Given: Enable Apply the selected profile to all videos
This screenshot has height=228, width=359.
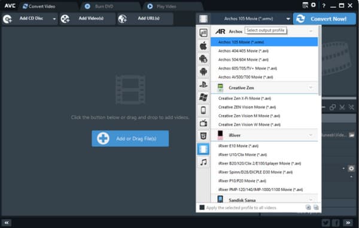Looking at the screenshot, I should 202,208.
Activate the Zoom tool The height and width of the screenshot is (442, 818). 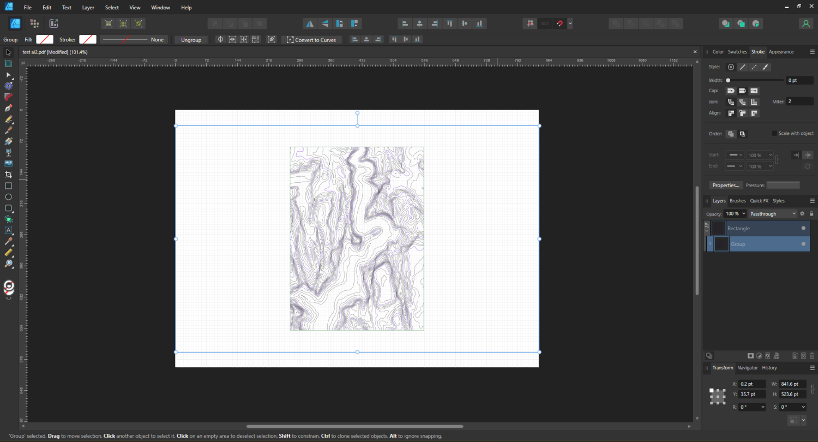pos(8,264)
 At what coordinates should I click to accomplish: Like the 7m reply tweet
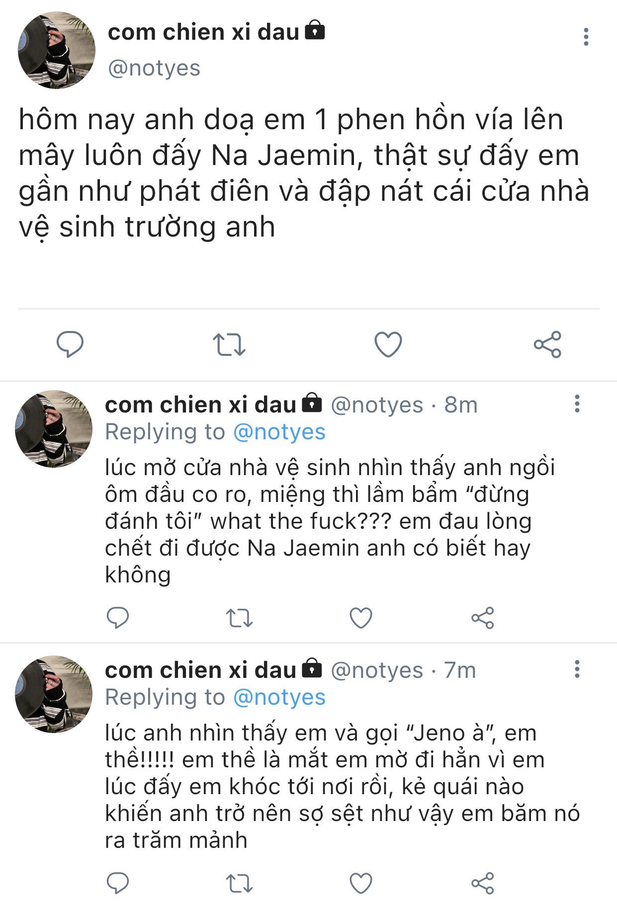click(x=361, y=883)
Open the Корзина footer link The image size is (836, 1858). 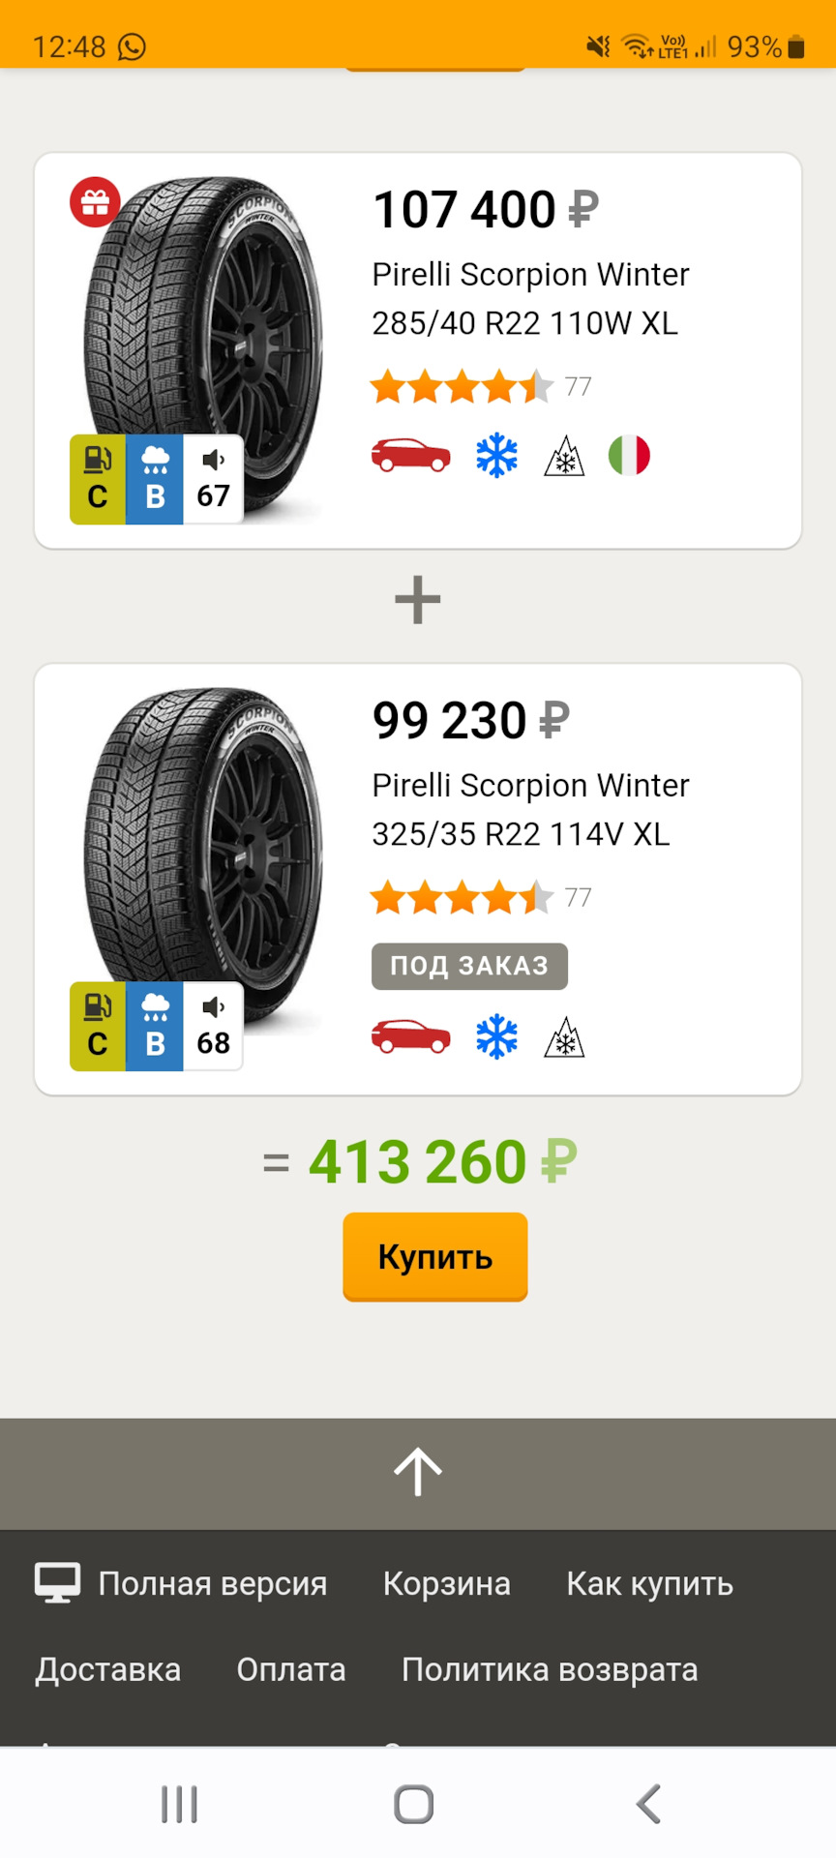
----------------
DIRECTIONS ▸
Please repeat the material from the line containing "At what coordinates" through the end of the material, including both of those lines, and leave the pictures out of your answer.

ANSWER IN FULL ▸
 At what coordinates should I click to accomplish: Like the 7m reply tweet
click(x=361, y=883)
Open the Корзина footer link The image size is (836, 1858). 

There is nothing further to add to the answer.